WORK REQUIRED: Copy every line of the data below word for word, leaving out the pictures.

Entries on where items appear
>>>>

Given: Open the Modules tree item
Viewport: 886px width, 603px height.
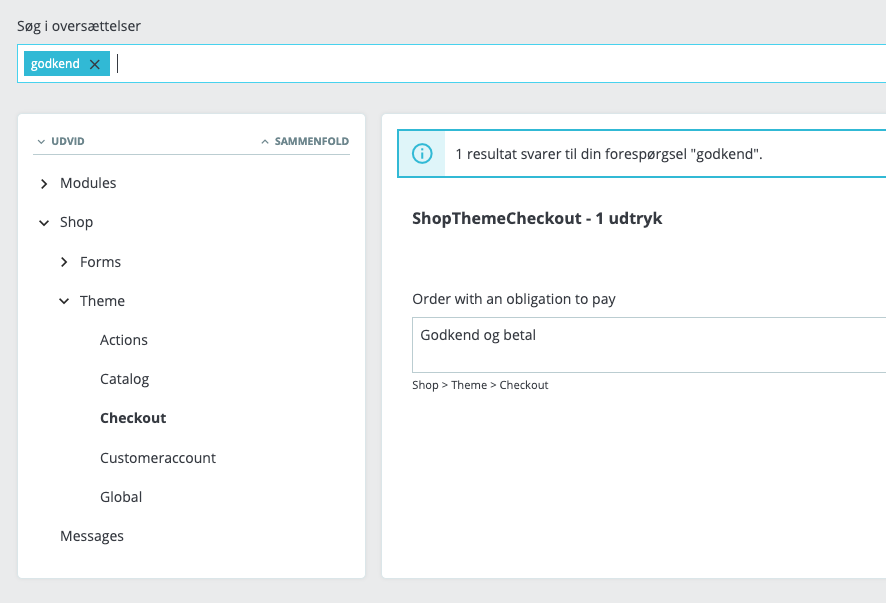Looking at the screenshot, I should (x=88, y=183).
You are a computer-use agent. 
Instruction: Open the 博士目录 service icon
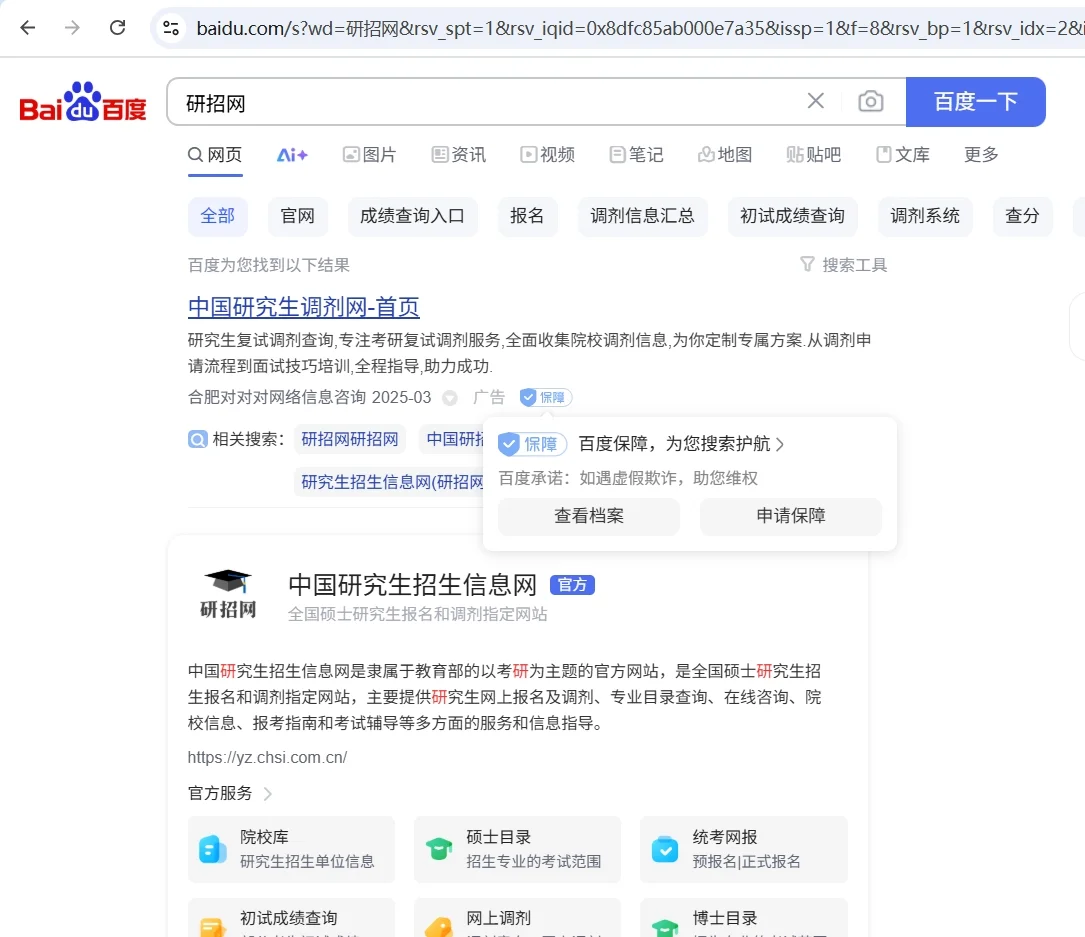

<<<<

WRITTEN SOLUTION:
Given: Open the Modules tree item
Viewport: 886px width, 603px height.
Looking at the screenshot, I should (x=88, y=183).
You are a computer-use agent. 
Instruction: Open the 博士目录 service icon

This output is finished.